2023.1.10 めでたいたい焼き
昨年師走の診察室。
Aさん(75歳過ぎ、男性)入って来るなり、『センセイ、こんなものもらっちまったわ~』
『血糖値上がりました?』(いつもの血液検査の結果?)
『そっちは調子いいけど…』と、差し出したのは、違反切符。
一方通行を侵入してしまい、ミニパトの御用になったそう。
あの道は、昔は一方通行でなかったような…
『そうなんだわ、最近一方通行になったらしいわ』
更にもう一枚の紙を。
『後期高齢者だからボケてないか、認知症の検査して来い!だってさ。
センセイ、認知症の検査やってよ~』
当院は名古屋市の認知症早期発見事業として、もの忘れ検診を実施しています。
結果は、問題なし。
まぁ想定内でしたが。
眼科と言えども、患者さんとの会話が比較的多い当院では、会話がかみ合わなくなってきたら『あれ?』
認知症疑いや認知症を発見することもあります。
『この紙を出して、罰金払ってきておしまいだけど、痛い出費やな~
有馬記念(競馬)で頑張らんと!
センセイは何に賭ける?』
院長は、息子の影響で競馬は少々かじりますが、ビギナーズラックの後の落差が大きすぎて、以後賭けない!と誓ったのでした。
『幸運を祈ります!』
先日、かかりつけ医の認知症対応向上研修を受けてきました。
認知症は75-79歳で約10%(後期高齢者の入り口)
80-84歳ではその倍の約20%
85-89歳では約40%と増えていきます。
もの忘れ検診は、認知症早期発見・早期対応を推進する名古屋市の事業の一環です。
認知症サポート医になるには養成研修を受け、さらにフォローアップ研修を受けます。
よく、やれない事とやらない事を混同される場合があります。
例えば『掃除はきちんとできているか?』の問いに
1.もともとやったことがない(機会がない、経験がない)。
2.以前は、やっていたが(誰かが代わりにやるようになり)やる機会がない。
3.意欲低下でやれない。
4.やろうとしてもうまく出来ない。
と色々返答はありますが、認知症では『以前はきちんとできていたのに、出来なくなった』
4番の答えが該当します。
名古屋市には、『名古屋市認知症の人と家族は安心して暮らせるまちづくり条例』があります(院長も初めて知りました)。

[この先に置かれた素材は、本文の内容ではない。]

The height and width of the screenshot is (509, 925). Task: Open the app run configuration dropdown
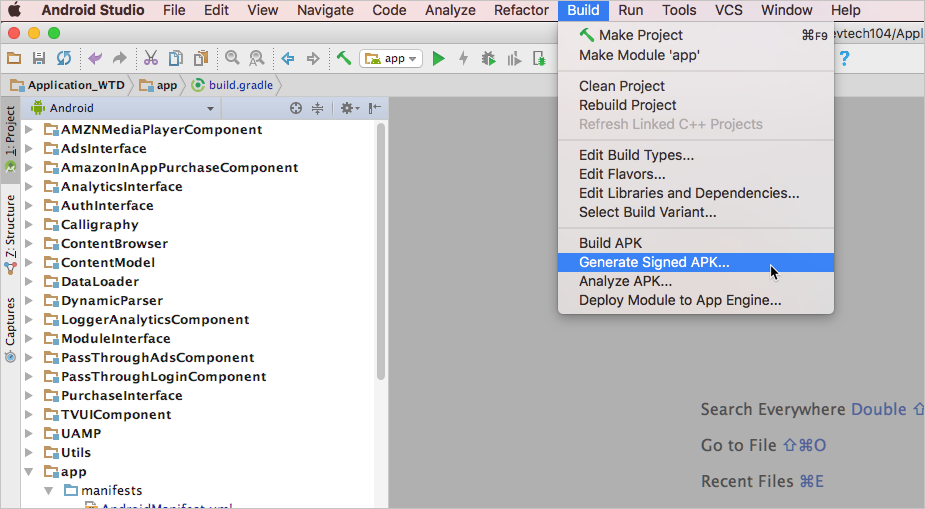391,59
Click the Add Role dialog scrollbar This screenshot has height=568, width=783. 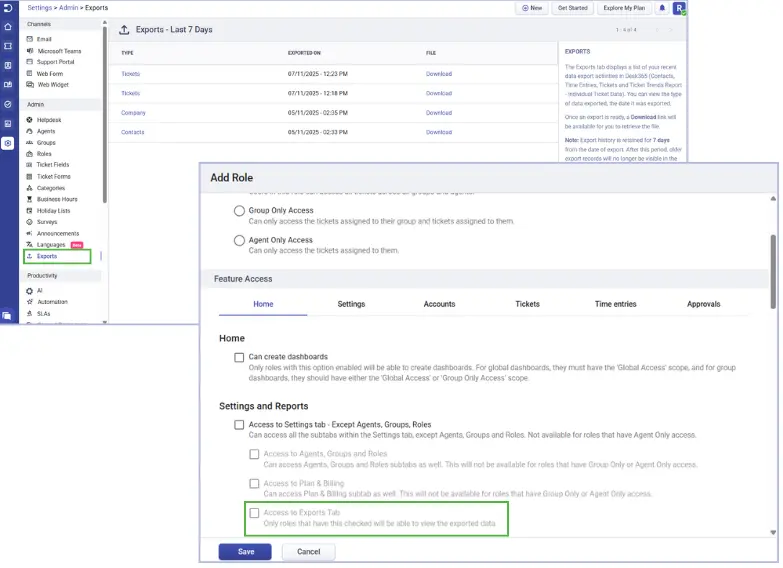point(772,270)
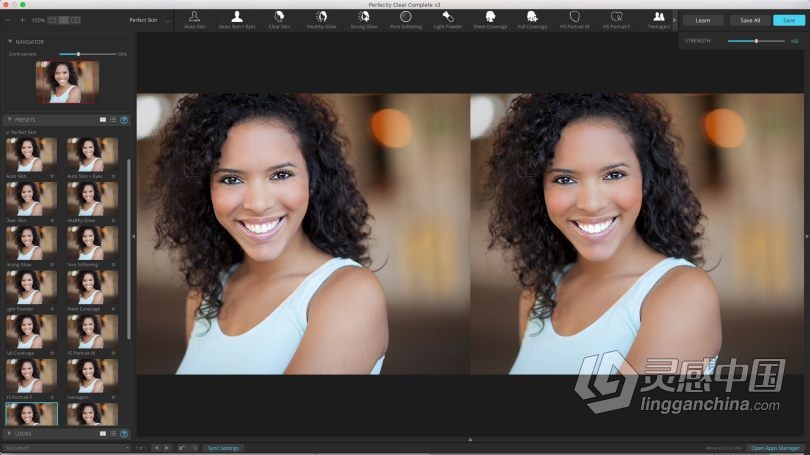The width and height of the screenshot is (810, 455).
Task: Choose the Full Coverage toolbar preset
Action: pos(532,20)
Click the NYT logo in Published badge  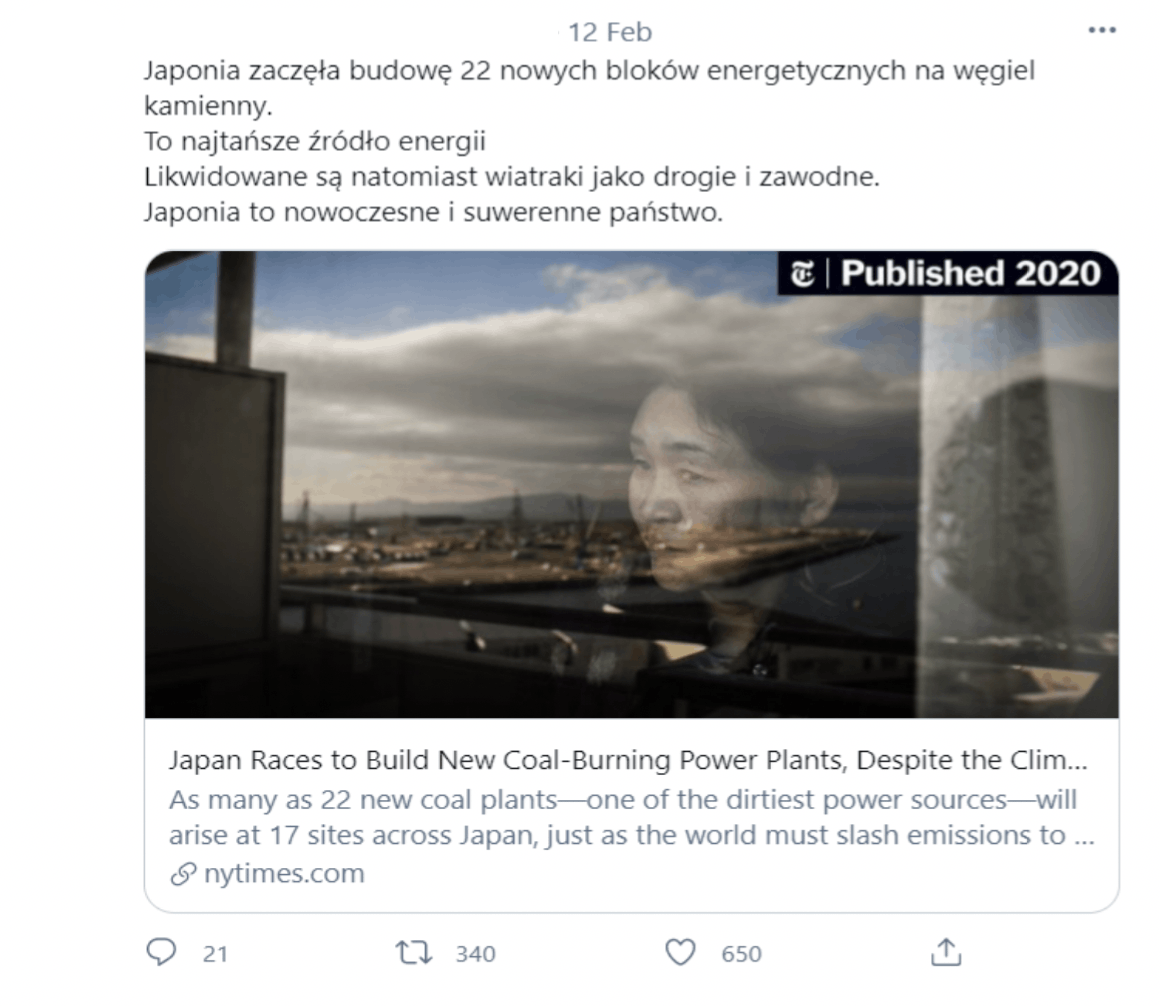(802, 274)
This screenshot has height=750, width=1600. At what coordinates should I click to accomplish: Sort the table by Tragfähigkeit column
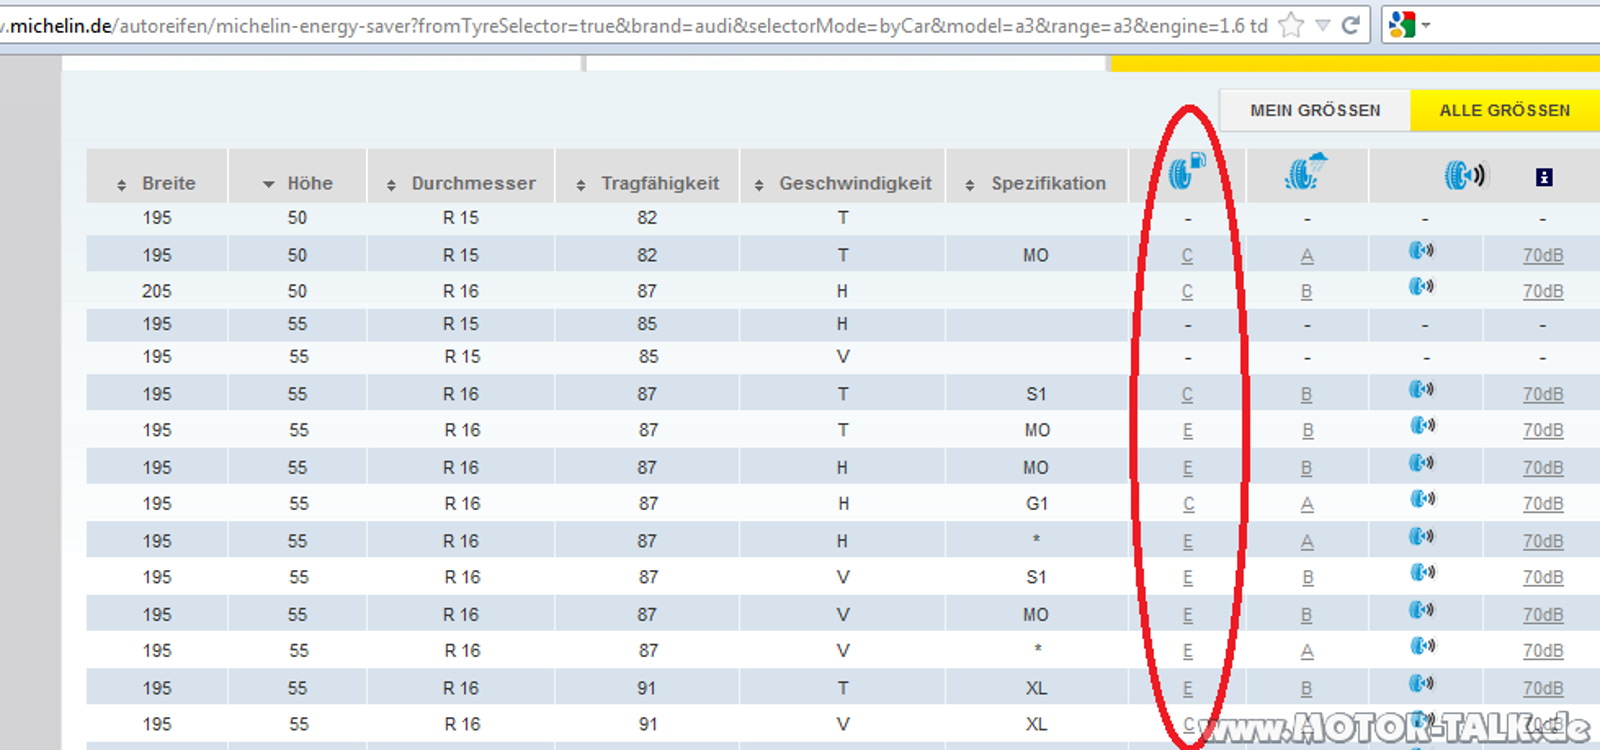[648, 183]
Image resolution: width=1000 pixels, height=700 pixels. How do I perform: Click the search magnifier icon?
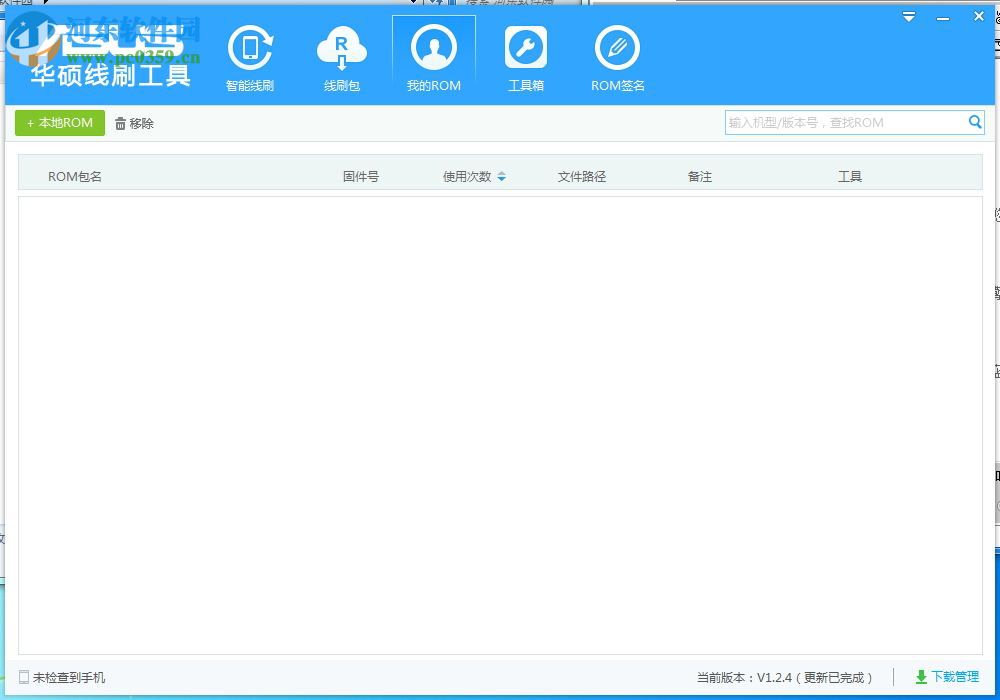[975, 122]
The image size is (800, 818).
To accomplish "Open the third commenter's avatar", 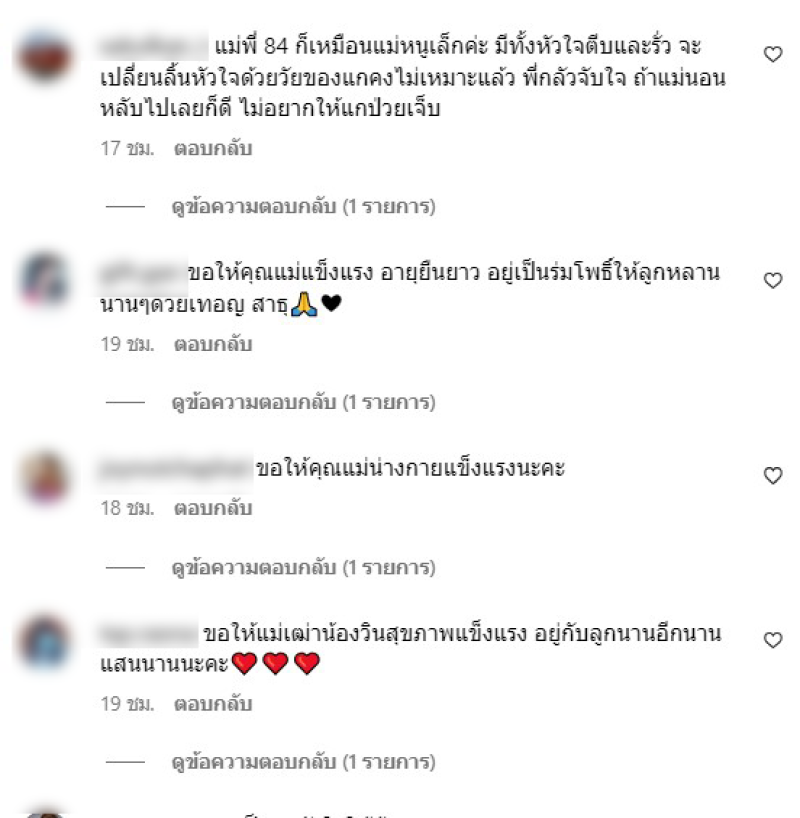I will (x=45, y=478).
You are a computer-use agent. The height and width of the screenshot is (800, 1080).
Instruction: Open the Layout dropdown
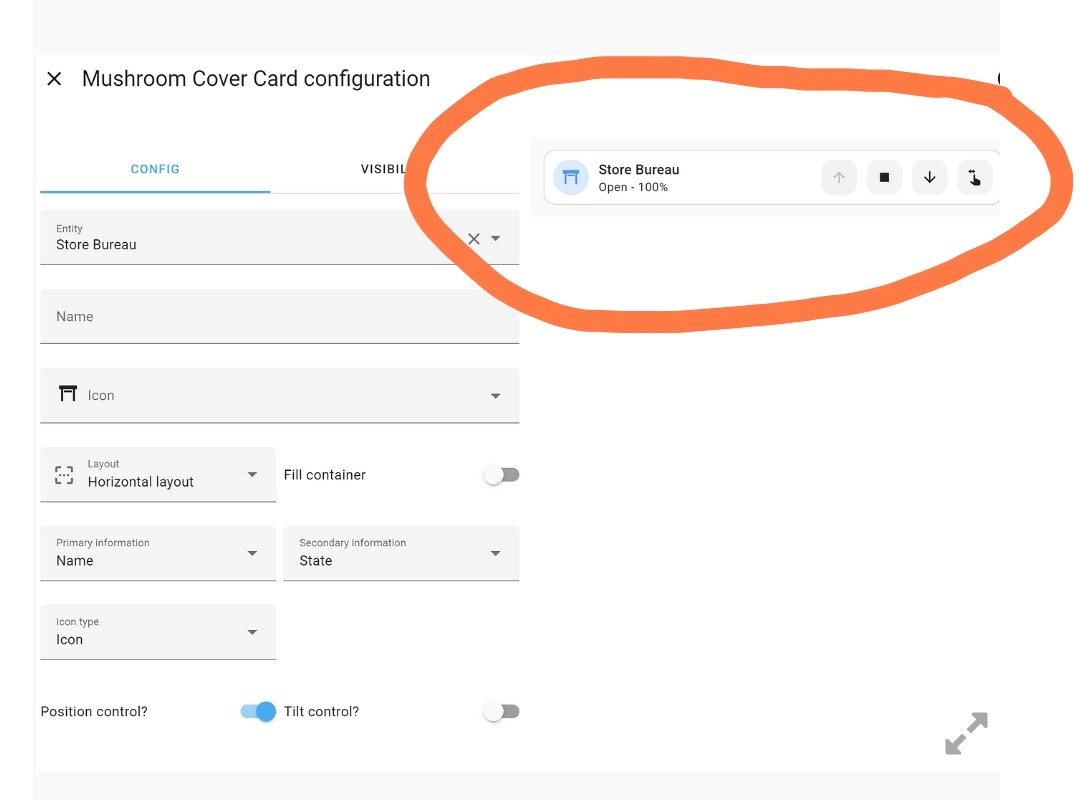click(158, 475)

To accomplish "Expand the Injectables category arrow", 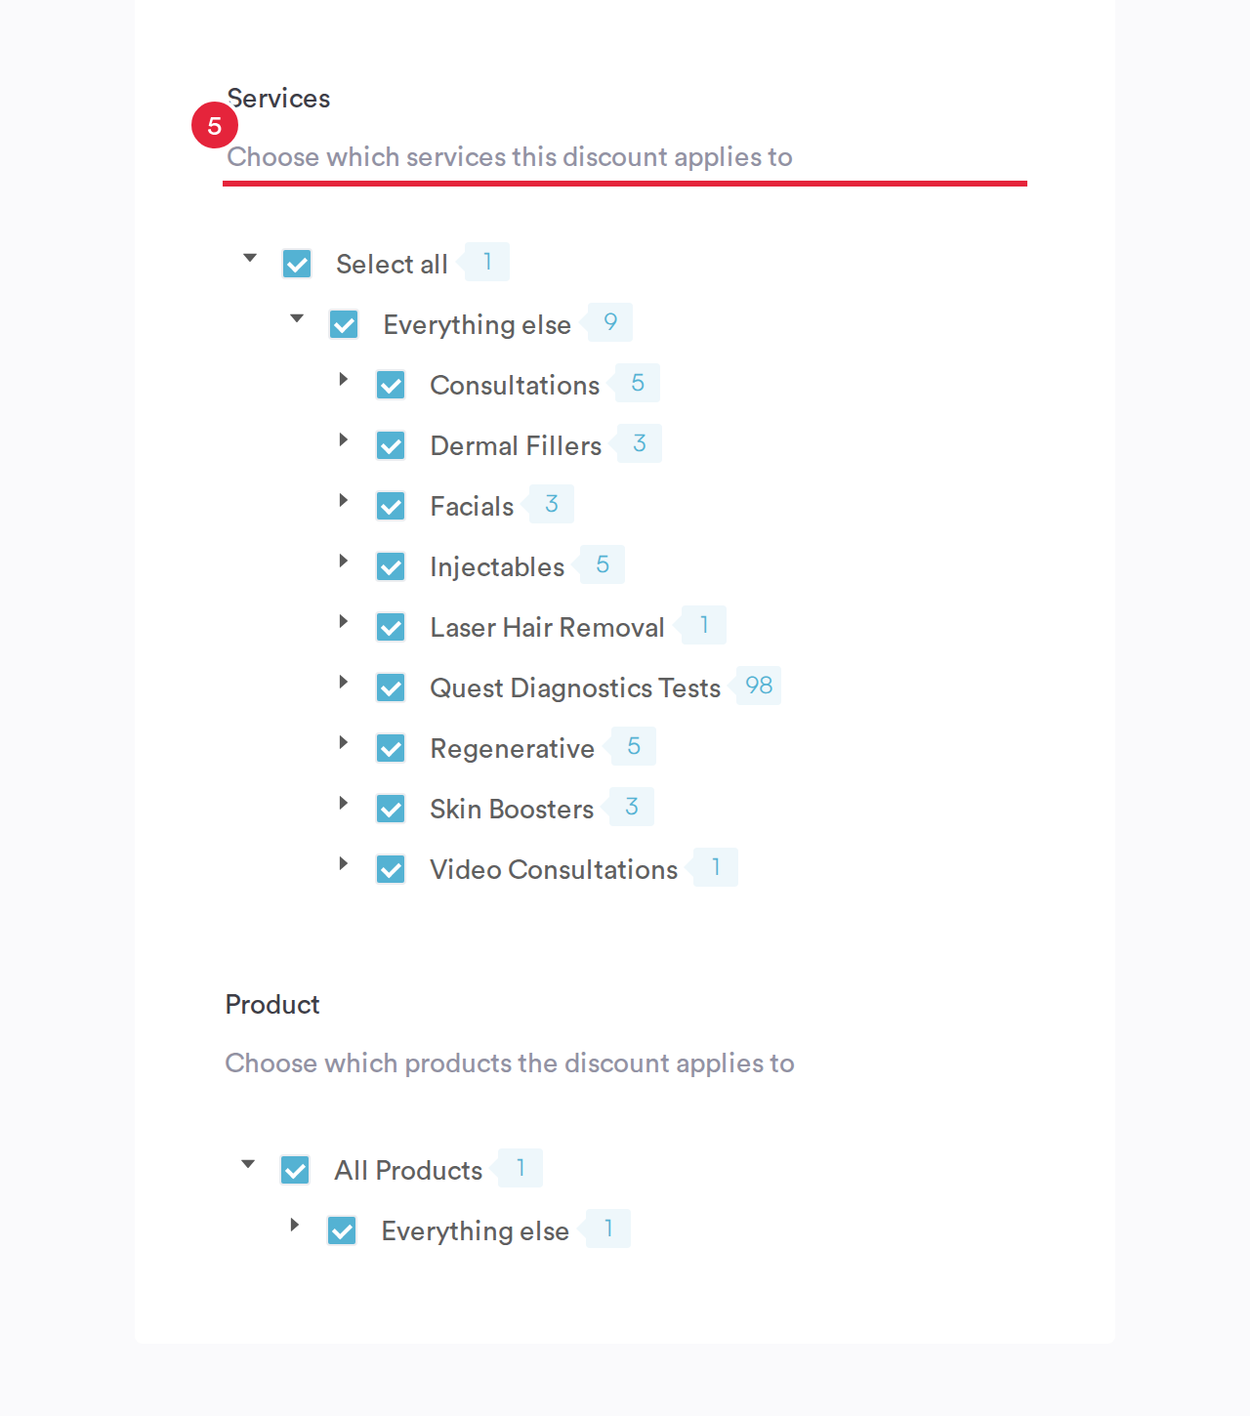I will pyautogui.click(x=343, y=561).
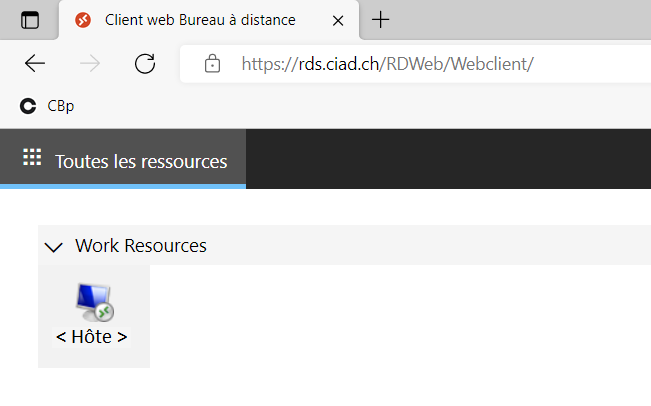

いきいき支援センター(地域包括支援センター)では、認知症の人を介護する家族への支援も行っています。
徘徊する認知症の人のために、
『はいかい高齢者お帰り支援事業』(捜索協力メールが配信される)
『なごや認知症の人おでかけあんしん保険事業』(徘徊した人が起こした事故の補償などを支払う。名古屋市が保険料負担。医師の診断書要)
65歳以上がもの忘れ検診の対象です。
子供じみた検査と思わないで、もし見つかったら怖いと思わないで。
どんな結果でも意義ある検診です。
さて、年内最終日。
受付スタッフから『Aさんから差し入れです』
まだほんのり温かいたい焼き。
『いただいたときは熱々だったんですよ』
Aさん、きっと有馬記念上手く当てたのね!?
1着のイクイノックス単勝ってわけでなく、いつものように3連単買いなのかな~
Aさんにとって、めでたいたい焼きだったと信じたい。
人間万事塞翁が馬というように。
院長もスタッフも、たい焼きでめでたい(ハッピー)気分。
こちらもご覧ください
→1.1倍
小さなめでたい!を見つけて感謝していきたいと思います。
今年もよろしくお願いいたします。